▸ **What the task requires**
Whenever the word "Select" turns up in a line of the data below, copy that line.
--- Supplied records Enclosed Below ---
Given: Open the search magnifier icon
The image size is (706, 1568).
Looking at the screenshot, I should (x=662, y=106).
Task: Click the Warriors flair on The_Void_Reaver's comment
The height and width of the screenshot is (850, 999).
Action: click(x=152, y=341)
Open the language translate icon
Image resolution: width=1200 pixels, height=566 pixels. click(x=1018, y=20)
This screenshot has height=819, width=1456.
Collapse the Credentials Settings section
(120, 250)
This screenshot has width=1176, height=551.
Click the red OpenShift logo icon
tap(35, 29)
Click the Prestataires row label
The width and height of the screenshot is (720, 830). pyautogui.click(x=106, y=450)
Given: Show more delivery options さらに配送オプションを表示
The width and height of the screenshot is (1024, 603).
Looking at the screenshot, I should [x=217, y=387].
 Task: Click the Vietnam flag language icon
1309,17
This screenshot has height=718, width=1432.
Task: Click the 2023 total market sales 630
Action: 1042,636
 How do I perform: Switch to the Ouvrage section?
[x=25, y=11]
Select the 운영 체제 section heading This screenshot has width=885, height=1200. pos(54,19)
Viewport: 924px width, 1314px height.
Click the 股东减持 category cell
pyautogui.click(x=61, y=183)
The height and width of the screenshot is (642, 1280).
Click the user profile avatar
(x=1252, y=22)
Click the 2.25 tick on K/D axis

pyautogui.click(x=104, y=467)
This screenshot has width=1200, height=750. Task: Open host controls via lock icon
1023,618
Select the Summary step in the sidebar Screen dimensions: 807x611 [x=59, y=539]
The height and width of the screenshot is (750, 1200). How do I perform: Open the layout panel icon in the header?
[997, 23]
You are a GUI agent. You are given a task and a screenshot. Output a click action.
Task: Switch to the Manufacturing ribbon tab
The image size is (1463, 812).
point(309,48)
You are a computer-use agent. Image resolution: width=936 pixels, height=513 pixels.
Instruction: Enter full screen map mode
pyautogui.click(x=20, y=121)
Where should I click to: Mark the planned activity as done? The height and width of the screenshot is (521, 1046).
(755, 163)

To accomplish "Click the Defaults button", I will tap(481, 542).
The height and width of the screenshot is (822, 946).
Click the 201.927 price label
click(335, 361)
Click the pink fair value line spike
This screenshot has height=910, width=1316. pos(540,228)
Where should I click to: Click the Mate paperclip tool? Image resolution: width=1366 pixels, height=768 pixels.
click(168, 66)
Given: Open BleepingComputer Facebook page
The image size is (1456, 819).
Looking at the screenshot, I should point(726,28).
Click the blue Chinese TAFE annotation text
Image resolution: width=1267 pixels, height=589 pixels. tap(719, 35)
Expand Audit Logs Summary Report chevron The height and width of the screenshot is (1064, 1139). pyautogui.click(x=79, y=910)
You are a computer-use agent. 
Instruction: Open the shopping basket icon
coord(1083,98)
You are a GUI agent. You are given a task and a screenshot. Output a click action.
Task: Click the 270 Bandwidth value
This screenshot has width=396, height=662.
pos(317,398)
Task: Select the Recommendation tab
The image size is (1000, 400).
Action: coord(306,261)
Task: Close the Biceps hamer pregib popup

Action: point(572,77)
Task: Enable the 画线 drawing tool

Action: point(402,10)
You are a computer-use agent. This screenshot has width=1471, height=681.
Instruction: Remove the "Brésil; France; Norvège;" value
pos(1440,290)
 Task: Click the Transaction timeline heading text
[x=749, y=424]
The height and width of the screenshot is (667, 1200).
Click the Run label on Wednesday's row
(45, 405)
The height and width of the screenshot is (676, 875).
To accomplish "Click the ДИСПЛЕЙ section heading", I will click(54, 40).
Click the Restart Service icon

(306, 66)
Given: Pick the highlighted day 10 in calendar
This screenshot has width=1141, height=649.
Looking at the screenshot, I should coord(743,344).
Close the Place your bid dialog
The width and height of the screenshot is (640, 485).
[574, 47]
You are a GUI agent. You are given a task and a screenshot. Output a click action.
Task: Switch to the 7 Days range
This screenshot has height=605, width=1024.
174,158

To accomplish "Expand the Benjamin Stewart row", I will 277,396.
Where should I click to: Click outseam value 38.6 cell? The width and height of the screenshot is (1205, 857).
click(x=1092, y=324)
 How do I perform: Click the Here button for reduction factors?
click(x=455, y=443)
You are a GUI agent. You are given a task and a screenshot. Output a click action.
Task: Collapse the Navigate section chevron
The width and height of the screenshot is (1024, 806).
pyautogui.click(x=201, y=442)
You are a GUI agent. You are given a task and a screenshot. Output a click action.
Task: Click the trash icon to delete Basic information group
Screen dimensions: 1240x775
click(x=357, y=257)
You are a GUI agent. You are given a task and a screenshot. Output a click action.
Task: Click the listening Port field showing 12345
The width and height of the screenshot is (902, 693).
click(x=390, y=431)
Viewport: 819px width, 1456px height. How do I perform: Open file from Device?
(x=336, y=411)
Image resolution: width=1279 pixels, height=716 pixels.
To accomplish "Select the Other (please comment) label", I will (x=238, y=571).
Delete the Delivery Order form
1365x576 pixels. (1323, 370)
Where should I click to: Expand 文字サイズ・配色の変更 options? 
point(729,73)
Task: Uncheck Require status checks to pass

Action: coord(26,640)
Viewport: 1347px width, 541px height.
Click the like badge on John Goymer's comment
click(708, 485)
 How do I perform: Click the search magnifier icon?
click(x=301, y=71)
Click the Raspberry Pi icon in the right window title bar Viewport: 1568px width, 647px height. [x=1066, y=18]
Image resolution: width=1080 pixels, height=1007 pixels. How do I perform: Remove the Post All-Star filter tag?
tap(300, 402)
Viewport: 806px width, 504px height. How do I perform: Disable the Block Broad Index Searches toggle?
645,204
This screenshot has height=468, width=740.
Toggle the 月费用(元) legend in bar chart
--- End of Enclosed Supplied records ---
▸ **Expected output**
Select the 운영 체제 section heading This screenshot has width=885, height=1200. pos(54,19)
Select the Summary step in the sidebar Screen dimensions: 807x611 [x=59, y=539]
Task: Select the Recommendation tab
To accomplish "Select the Other (please comment) label", I will (x=238, y=571).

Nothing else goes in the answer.